▶ Task brief: Give the records again in full, exactly as they are.

▶ Source data:

+===+

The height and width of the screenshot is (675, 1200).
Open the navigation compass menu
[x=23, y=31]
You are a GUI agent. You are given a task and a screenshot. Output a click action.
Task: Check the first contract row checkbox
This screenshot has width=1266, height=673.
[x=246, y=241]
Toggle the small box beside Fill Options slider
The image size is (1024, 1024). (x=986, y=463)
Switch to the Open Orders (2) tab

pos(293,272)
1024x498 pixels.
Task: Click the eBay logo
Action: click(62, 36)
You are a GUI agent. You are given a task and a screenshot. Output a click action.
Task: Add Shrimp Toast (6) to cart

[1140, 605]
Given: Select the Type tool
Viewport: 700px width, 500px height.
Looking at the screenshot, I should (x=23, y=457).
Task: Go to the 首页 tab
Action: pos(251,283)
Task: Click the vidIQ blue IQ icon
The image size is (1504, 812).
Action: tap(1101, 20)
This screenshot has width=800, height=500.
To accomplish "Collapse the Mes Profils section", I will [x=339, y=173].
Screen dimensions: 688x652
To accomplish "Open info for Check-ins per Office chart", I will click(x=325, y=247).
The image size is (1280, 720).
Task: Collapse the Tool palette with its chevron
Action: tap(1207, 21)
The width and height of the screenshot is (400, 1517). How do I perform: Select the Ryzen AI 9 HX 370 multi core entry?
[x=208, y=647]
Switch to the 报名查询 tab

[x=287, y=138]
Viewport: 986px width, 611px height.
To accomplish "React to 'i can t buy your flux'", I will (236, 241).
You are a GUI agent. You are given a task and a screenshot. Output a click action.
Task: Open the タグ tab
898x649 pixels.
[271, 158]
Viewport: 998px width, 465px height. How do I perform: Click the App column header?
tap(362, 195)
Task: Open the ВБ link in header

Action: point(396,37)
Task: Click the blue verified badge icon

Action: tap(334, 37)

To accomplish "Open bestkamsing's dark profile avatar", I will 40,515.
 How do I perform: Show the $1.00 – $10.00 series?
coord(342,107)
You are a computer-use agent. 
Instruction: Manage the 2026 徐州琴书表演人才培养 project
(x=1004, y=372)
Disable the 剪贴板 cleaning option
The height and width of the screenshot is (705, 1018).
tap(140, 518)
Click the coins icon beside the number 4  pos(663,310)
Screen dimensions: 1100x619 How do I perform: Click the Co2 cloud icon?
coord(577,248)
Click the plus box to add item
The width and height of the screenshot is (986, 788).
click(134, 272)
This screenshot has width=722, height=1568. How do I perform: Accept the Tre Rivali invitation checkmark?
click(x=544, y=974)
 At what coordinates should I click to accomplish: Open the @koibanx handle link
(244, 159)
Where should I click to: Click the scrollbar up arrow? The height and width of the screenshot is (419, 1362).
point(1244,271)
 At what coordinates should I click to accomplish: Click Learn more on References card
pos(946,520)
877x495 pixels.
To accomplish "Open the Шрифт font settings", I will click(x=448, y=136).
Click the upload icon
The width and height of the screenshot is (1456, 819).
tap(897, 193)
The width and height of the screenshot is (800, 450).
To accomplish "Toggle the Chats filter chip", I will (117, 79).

+===+

▶ Worked solution:
The height and width of the screenshot is (675, 1200).
Open the navigation compass menu
[x=23, y=31]
You are a GUI agent. You are given a task and a screenshot. Output a click action.
Task: Check the first contract row checkbox
This screenshot has width=1266, height=673.
[x=246, y=241]
Toggle the small box beside Fill Options slider
The image size is (1024, 1024). (x=986, y=463)
Switch to the Open Orders (2) tab

pos(293,272)
1024x498 pixels.
Task: Click the eBay logo
Action: click(62, 36)
You are a GUI agent. You are given a task and a screenshot. Output a click action.
Task: Add Shrimp Toast (6) to cart

[1140, 605]
Given: Select the Type tool
Viewport: 700px width, 500px height.
Looking at the screenshot, I should (x=23, y=457).
Task: Go to the 首页 tab
Action: pos(251,283)
Task: Click the vidIQ blue IQ icon
The image size is (1504, 812).
Action: tap(1101, 20)
This screenshot has width=800, height=500.
To accomplish "Collapse the Mes Profils section", I will [x=339, y=173].
Screen dimensions: 688x652
To accomplish "Open info for Check-ins per Office chart", I will click(x=325, y=247).
The image size is (1280, 720).
Task: Collapse the Tool palette with its chevron
Action: tap(1207, 21)
The width and height of the screenshot is (400, 1517). How do I perform: Select the Ryzen AI 9 HX 370 multi core entry?
[x=208, y=647]
Switch to the 报名查询 tab

[x=287, y=138]
Viewport: 986px width, 611px height.
To accomplish "React to 'i can t buy your flux'", I will (236, 241).
You are a GUI agent. You are given a task and a screenshot. Output a click action.
Task: Open the タグ tab
898x649 pixels.
[271, 158]
Viewport: 998px width, 465px height. How do I perform: Click the App column header?
tap(362, 195)
Task: Open the ВБ link in header

Action: point(396,37)
Task: Click the blue verified badge icon

Action: tap(334, 37)

To accomplish "Open bestkamsing's dark profile avatar", I will 40,515.
 How do I perform: Show the $1.00 – $10.00 series?
coord(342,107)
You are a computer-use agent. 
Instruction: Manage the 2026 徐州琴书表演人才培养 project
(x=1004, y=372)
Disable the 剪贴板 cleaning option
The height and width of the screenshot is (705, 1018).
tap(140, 518)
Click the coins icon beside the number 4  pos(663,310)
Screen dimensions: 1100x619 How do I perform: Click the Co2 cloud icon?
coord(577,248)
Click the plus box to add item
The width and height of the screenshot is (986, 788).
click(134, 272)
This screenshot has width=722, height=1568. How do I perform: Accept the Tre Rivali invitation checkmark?
click(x=544, y=974)
 At what coordinates should I click to accomplish: Open the @koibanx handle link
(244, 159)
Where should I click to: Click the scrollbar up arrow? The height and width of the screenshot is (419, 1362).
point(1244,271)
 At what coordinates should I click to accomplish: Click Learn more on References card
pos(946,520)
877x495 pixels.
To accomplish "Open the Шрифт font settings", I will click(x=448, y=136).
Click the upload icon
The width and height of the screenshot is (1456, 819).
tap(897, 193)
The width and height of the screenshot is (800, 450).
To accomplish "Toggle the Chats filter chip", I will (117, 79).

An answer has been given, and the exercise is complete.